Supplements are always tempting, am I right?
As humans, we are naturally wired to look for more efficient routes to achieve our goals … and supplements are like a dangling carrot that whispers: “I can get you there, faster.”
However, is this true, especially when it comes to performance-boosting supplements like pre-workout and Branched-Chain Amino Acids?
The answer is less than black and white, since these supplements do contain ingredients that have benefits to your workouts. However, the question remains if they’re actually necessary for the average gym-goer.
I get into this below.
Potential Benefits Of Pre-Workout, BCAAs, And Other Performance Formulas
The lowdown with performance-supporting supplements like pre-workout powders and BCAAs (branched-chain amino acids) is relatively simple: they can help provide extra nutrients to fill in gaps that may be caused by intense training, while providing energy and assisting in repair.
BCAAs in particular have a lot of research behind them involving stimulating enhanced muscle growth, reducing exercise fatigue, and reducing post-exercise soreness by providing your body with extra and specific “branched chain” amino acids.
Pre-workout follows a similar vein, but is more focused on preparing for and supporting your body during workouts through increasing energy levels, circulation, oxygen intake, and more.
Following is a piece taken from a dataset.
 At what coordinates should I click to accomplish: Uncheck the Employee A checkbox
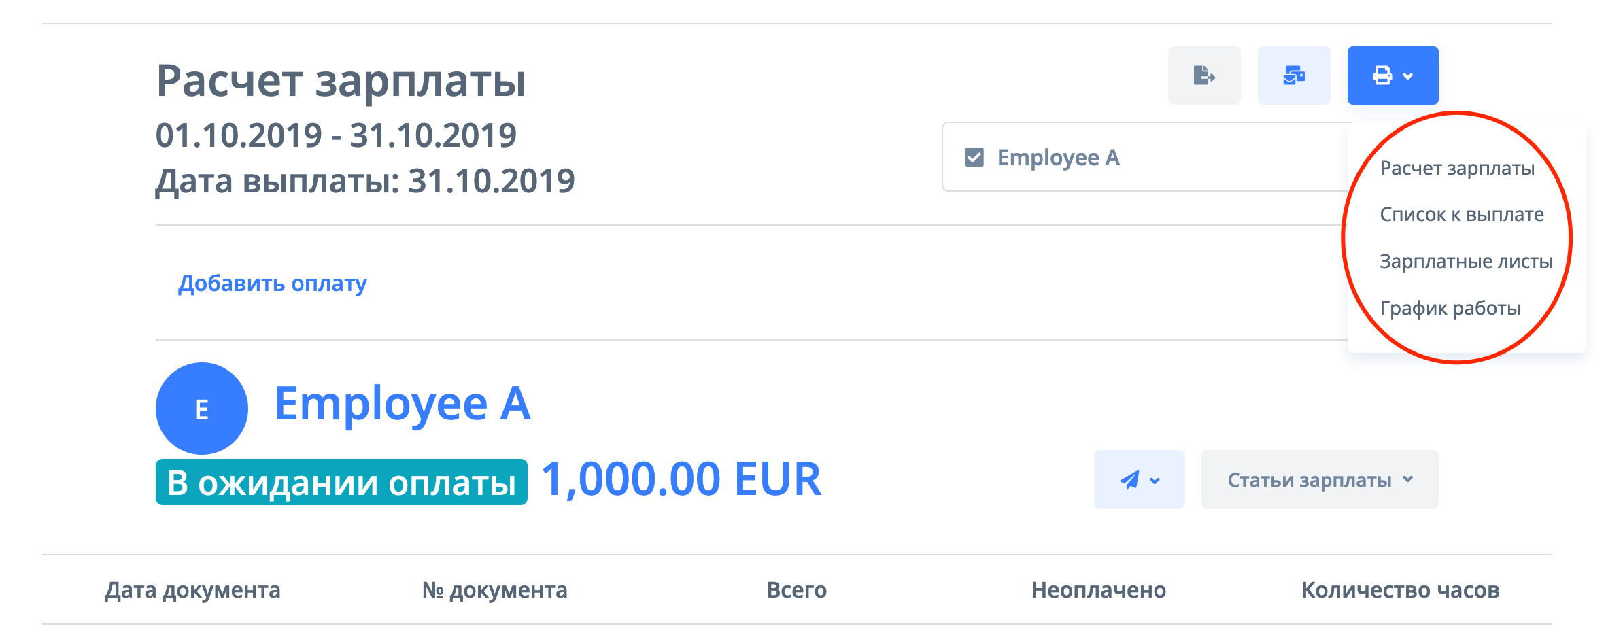pyautogui.click(x=974, y=158)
This one is a little harder to pin down in terms of exact effects since their ingredients vary so much from brand to brand, but in general, you can expect a mixture of herbs, minerals, b vitamins, amino acids, creatine, etc …
Now, to the meat of it: both of these supplements have benefits on the surface, simply because they provide your body with nutrients, compounds, and minerals needed to support life itself, which includes movement.
However, these are nutrients that can be found in food.
For instance, BCAAs are definitely found in beef, chicken, turkey, and other protein-rich foods. B vitamins, creatine, and minerals are also found in protein-rich foods and mineral-rich veggies and fruits.
This isn’t to discount either one offhand, as many of these formulas are designed to get these nutrients and amino acids into your body and muscles faster in their isolated forms than they would through digesting whole food. This is of course a benefit, but not necessarily an intense need.
So, Do You Need Them?
The honest answer is: it depends.
If you’re someone who is working out regularly with a few intense workouts every week (aka: not an athlete training for hours per day), you can likely get what you need from a varied diet containing whole, real food.
If you are taxing your body with several intense workouts per week and find your energy levels are low and you’re having trouble recovering, then it may be time to consider supplements (after making sure you’re getting enough calories and adequate nutrition from food, including essential minerals). Some pre-workout blends contain minerals you might be lacking due to such and intense regime, which can help keep your performance levels high, while protein powders and BCAAs can give you a little extra recovery boost for taxed muscles.
The key takeaway here is to realize that you can take as many pre-workout and other performance-enhancing supplements as you want, but none will substitute for hard work. They may give you an extra energy boost, but they aren’t going to be a sole source of motivation. And, on top of that, they aren’t able to substitute for a well-rounded diet and other habits that contribute to recovery and performance, like quality sleep and reducing your stress levels.
If you do decide to try a form of pre-workout, I recommend Onnit’s line of natural performance formulas. Their ‘Shroom Tech has scientific backing by using mushrooms like cordyceps, which have been proven in studies to increase tolerance to intense exercise, increase oxygen utilization, and increase blood flow, all of which can lead to increases in performance. [*]
The Bottom Line
• There are no magic pills to optimal performance – it takes work
• Certain herbs, mushrooms, and minerals can help compliment and boost your cellular energy levels, potentially leading to increased performance
• Supplements shouldn’t take the place of whole, nutrient-rich foods
• Extra minerals and amino acids may be beneficial for athletes who are heavily taxing their body with intense workouts every week.